*** FRAGMENT TEKSTU ***

„Wonderfully Archaic” to tytuł szóstej autorskiej płyty GRABKA, która swoją premierę miała 9 maja. To intrygująca pozycja dla fanów muzyki elektronicznej, ambientu, ale też żywego brzmienia. Zapraszamy do zapoznania się z naszą recenzją tego wydarzenia.
fot. okładka albumu
Recenzja płyty „Wonderfully Archaic” – Grabek (2025)
Artystyczna retrospekcja budująca sentyment za niewspółczesnym światem – stąd na nowym albumie Grabka nie znajdziemy bogatych pasaży brzmieniowych, lecz intymność otoczoną elektronicznymi detalami. A wszystko to dzieje się na tle żywego, oszczędnie podanego instrumentarium, które buduje poczucie bliskości i skupienia, co zyskuje szczególną wymowę na płycie „Wonderfully Archaic”. To obrazowa muzyka z silnym pierwiastkiem emocjonalnym, w której czuć tęsknotę za minionym czasem.
W odniesieniu do wcześniejszej twórczości Wojtka Grabka, ten album jest mniej spektakularny, bardziej zrównoważony muzycznie, ale dzięki potęgowaniu napięcia potrafi w wielu miejscach mocno chwytać za serce. W końcu w tak zobrazowane konstrukcje instrumentalnych opowieści można wpisać własną historię – co w tym przypadku może mieć szczególne znaczenie. A wszystko zaczęło się od zdjęcia ojca, które kompozytor odnalazł po latach. Jak sam mówi: „Wonderfully Archaic to tylko jeden z nieopowiedzianych rozdziałów z tajemniczej księgi mojego zmarłego Ojca.”
To jednocześnie bardzo dojrzałe zespolenie wyszukanych fraz muzycznych, syntez niestandardowych brzmień i uczuciowych wypełnień, które zyskują moc dzięki precyzji wykonawczej. Siłą albumu stają się żywe motywy oparte na fortepianie („The Afterlife”) i skrzypcach – te dwa instrumenty stanowią fundament wielu utworów. Niepokojące, a jednocześnie rzewne skrzypce tworzą m.in. ramy kompozycji „The Sorrow”.

*** DOSTARCZONE WPISY ***

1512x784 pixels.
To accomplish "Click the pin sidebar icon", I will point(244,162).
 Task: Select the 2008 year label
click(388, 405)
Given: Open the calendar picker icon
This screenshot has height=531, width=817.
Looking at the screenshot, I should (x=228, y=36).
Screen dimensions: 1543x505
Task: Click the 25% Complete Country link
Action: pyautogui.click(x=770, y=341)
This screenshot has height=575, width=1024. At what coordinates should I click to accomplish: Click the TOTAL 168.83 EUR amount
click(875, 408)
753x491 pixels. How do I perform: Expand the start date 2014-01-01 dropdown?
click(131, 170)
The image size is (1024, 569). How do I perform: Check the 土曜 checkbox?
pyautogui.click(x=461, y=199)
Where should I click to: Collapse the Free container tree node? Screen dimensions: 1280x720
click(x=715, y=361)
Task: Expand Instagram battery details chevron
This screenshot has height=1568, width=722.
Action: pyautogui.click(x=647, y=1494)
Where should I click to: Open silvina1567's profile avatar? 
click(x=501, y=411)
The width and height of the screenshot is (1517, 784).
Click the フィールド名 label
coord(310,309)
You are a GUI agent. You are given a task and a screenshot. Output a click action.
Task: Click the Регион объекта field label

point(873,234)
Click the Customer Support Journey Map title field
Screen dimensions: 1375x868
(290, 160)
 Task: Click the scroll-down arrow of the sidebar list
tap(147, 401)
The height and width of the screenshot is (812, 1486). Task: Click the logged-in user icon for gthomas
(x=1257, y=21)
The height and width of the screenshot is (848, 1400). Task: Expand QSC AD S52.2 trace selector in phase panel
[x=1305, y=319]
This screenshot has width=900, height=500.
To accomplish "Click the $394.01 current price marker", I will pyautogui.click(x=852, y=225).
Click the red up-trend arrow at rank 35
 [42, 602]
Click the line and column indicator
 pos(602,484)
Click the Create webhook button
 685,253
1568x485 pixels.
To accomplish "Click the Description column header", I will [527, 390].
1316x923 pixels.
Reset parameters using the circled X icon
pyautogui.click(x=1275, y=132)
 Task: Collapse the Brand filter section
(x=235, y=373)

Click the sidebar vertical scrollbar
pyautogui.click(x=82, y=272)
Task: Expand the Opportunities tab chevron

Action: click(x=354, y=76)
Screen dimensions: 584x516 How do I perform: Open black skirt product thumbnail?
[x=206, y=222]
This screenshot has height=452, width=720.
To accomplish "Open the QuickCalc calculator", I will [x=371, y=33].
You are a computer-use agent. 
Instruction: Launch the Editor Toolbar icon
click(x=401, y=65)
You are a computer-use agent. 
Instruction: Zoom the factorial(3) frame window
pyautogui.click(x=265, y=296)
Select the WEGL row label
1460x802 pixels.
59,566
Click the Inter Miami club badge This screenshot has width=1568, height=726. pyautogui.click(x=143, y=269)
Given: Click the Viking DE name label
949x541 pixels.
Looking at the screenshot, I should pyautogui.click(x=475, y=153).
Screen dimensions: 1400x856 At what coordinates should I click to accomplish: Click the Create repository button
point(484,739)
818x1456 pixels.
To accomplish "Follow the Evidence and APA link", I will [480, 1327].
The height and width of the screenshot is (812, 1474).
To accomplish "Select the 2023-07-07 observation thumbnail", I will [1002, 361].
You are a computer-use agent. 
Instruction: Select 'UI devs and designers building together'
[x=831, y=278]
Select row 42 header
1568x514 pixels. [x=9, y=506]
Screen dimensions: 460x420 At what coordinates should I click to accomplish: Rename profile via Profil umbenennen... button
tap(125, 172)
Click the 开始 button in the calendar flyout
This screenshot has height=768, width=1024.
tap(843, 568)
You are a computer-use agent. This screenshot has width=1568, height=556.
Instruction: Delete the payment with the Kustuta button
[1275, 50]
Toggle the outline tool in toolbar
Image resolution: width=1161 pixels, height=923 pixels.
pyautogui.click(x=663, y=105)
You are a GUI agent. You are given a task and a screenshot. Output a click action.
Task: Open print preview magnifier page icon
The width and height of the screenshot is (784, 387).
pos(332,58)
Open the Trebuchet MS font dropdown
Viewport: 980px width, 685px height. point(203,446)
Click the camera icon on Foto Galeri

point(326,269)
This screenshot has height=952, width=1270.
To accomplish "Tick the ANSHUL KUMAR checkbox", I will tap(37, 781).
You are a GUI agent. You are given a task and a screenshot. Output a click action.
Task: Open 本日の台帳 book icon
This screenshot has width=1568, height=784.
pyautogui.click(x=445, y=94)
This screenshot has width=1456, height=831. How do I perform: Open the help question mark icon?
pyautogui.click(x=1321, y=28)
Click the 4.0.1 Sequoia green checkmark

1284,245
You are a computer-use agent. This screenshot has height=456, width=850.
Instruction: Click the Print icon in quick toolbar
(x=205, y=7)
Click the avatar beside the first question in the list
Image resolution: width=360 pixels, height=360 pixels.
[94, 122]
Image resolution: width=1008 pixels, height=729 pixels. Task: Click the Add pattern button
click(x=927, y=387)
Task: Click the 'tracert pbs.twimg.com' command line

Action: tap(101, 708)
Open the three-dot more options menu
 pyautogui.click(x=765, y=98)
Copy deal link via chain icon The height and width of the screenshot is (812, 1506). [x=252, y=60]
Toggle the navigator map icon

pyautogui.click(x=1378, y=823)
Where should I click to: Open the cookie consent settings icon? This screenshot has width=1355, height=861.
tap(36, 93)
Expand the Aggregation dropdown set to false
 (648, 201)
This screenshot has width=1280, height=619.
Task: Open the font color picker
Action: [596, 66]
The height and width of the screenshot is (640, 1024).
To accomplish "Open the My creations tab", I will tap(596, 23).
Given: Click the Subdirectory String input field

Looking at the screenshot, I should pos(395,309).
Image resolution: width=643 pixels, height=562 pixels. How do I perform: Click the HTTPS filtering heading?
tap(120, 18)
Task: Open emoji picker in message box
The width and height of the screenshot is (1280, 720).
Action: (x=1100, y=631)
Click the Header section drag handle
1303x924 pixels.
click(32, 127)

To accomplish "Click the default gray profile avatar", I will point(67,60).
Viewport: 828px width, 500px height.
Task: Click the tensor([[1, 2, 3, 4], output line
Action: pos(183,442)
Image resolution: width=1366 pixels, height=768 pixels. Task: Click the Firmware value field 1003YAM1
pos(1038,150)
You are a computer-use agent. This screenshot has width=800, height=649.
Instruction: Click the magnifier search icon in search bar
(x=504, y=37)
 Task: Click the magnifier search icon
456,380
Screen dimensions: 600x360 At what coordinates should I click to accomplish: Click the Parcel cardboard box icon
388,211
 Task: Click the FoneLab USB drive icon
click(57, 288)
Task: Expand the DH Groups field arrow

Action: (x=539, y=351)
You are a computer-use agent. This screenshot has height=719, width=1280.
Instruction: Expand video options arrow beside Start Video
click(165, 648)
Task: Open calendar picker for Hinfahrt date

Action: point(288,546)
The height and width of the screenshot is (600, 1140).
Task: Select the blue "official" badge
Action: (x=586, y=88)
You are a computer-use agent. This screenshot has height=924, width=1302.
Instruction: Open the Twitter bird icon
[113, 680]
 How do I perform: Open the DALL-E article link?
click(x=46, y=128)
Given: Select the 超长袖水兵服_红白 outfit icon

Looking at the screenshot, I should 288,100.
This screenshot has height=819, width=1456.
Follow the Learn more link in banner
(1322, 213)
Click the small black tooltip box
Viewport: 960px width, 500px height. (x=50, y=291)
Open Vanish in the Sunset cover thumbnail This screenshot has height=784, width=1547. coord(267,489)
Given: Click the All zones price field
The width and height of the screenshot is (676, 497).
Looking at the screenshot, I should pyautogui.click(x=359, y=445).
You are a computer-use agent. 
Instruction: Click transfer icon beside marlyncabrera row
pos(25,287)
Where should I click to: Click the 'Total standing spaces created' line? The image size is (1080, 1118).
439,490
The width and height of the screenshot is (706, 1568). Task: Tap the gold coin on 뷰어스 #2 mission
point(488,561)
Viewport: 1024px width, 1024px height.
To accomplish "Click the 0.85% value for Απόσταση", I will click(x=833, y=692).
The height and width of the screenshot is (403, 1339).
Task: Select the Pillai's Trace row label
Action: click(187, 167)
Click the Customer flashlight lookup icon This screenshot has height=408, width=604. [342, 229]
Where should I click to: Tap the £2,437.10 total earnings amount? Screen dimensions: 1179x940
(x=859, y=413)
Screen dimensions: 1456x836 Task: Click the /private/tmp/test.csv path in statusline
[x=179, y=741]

***

*POLECENIE DO ĆWICZENIA:* Przepisz dosłownie fragment recenzji płyty: zacznij od miejsca ze słowami „Artystyczna retrospekcja budująca” i zakończ po słowach „za minionym czasem.”.

*WYNIK PONIŻEJ:*
Artystyczna retrospekcja budująca sentyment za niewspółczesnym światem – stąd na nowym albumie Grabka nie znajdziemy bogatych pasaży brzmieniowych, lecz intymność otoczoną elektronicznymi detalami. A wszystko to dzieje się na tle żywego, oszczędnie podanego instrumentarium, które buduje poczucie bliskości i skupienia, co zyskuje szczególną wymowę na płycie „Wonderfully Archaic”. To obrazowa muzyka z silnym pierwiastkiem emocjonalnym, w której czuć tęsknotę za minionym czasem.